• _Data for processing_:
- - - -

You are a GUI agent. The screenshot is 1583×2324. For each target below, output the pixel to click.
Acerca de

- - - -

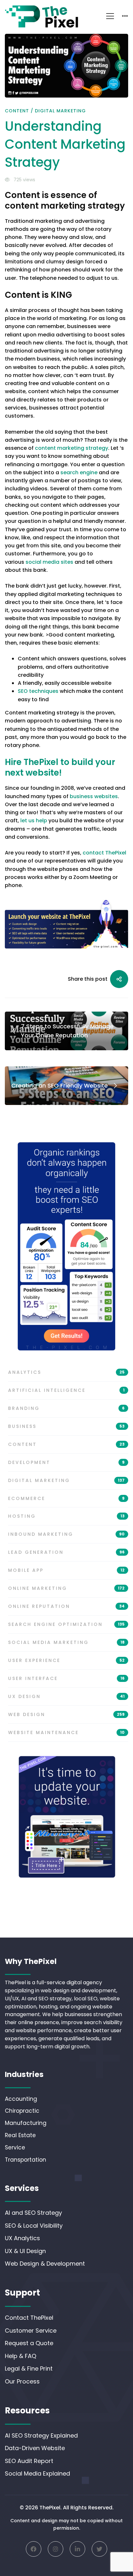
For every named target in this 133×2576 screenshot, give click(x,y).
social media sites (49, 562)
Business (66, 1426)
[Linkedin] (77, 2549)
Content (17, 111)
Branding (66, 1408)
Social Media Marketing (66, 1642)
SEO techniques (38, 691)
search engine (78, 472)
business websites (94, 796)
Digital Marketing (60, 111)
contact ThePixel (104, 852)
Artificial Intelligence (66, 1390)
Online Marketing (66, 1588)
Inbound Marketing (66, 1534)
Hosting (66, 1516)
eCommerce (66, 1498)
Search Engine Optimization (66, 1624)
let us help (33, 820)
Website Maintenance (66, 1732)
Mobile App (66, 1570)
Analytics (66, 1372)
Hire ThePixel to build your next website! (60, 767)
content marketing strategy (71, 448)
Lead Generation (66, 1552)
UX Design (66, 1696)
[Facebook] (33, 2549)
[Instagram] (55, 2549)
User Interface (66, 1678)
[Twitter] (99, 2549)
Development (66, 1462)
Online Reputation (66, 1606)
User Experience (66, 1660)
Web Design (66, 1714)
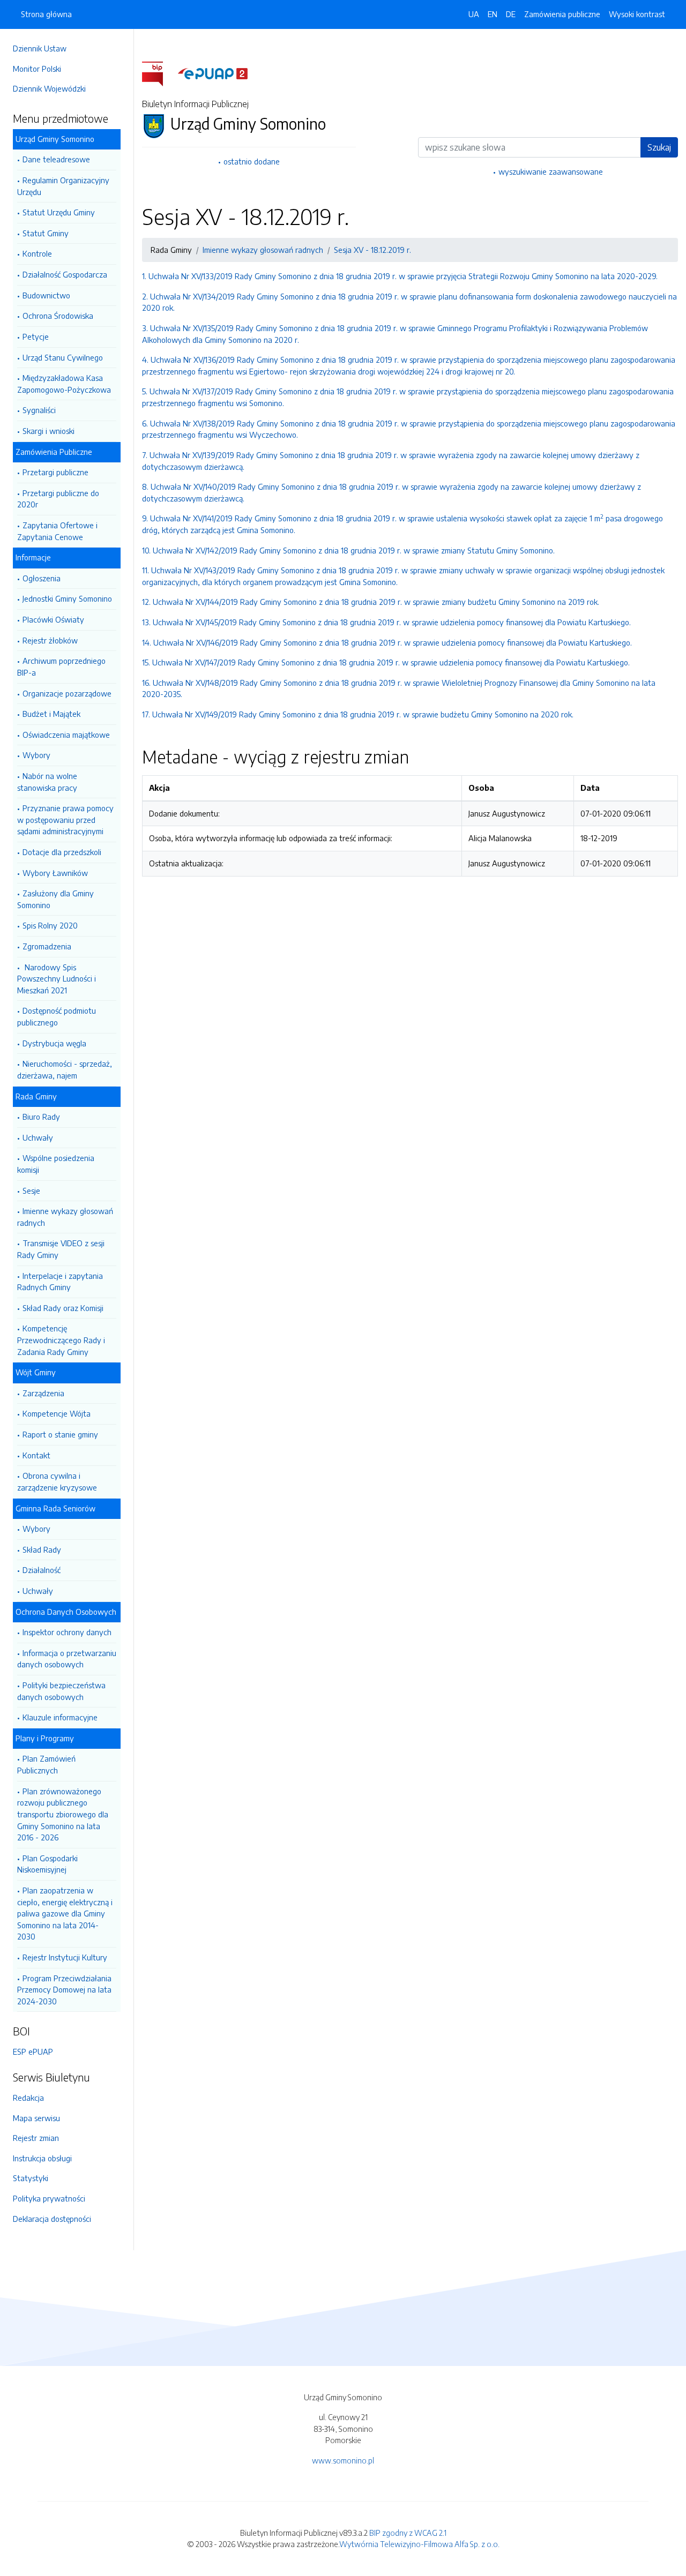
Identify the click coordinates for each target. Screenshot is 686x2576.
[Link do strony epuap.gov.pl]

- - - -

• _Description of the task_: Your task for the entries above: copy exactly the span starting with the line with "social media sites (49, 562)" and going on through the line with "Web Design (66, 1714)", both lines included, and nothing else.

• _Response_:
social media sites (49, 562)
Business (66, 1426)
[Linkedin] (77, 2549)
Content (17, 111)
Branding (66, 1408)
Social Media Marketing (66, 1642)
SEO techniques (38, 691)
search engine (78, 472)
business websites (94, 796)
Digital Marketing (60, 111)
contact ThePixel (104, 852)
Artificial Intelligence (66, 1390)
Online Marketing (66, 1588)
Inbound Marketing (66, 1534)
Hosting (66, 1516)
eCommerce (66, 1498)
Search Engine Optimization (66, 1624)
let us help (33, 820)
Website Maintenance (66, 1732)
Mobile App (66, 1570)
Analytics (66, 1372)
Hire ThePixel to build your next website! (60, 767)
content marketing strategy (71, 448)
Lead Generation (66, 1552)
UX Design (66, 1696)
[Facebook] (33, 2549)
[Instagram] (55, 2549)
User Interface (66, 1678)
[Twitter] (99, 2549)
Development (66, 1462)
Online Reputation (66, 1606)
User Experience (66, 1660)
Web Design (66, 1714)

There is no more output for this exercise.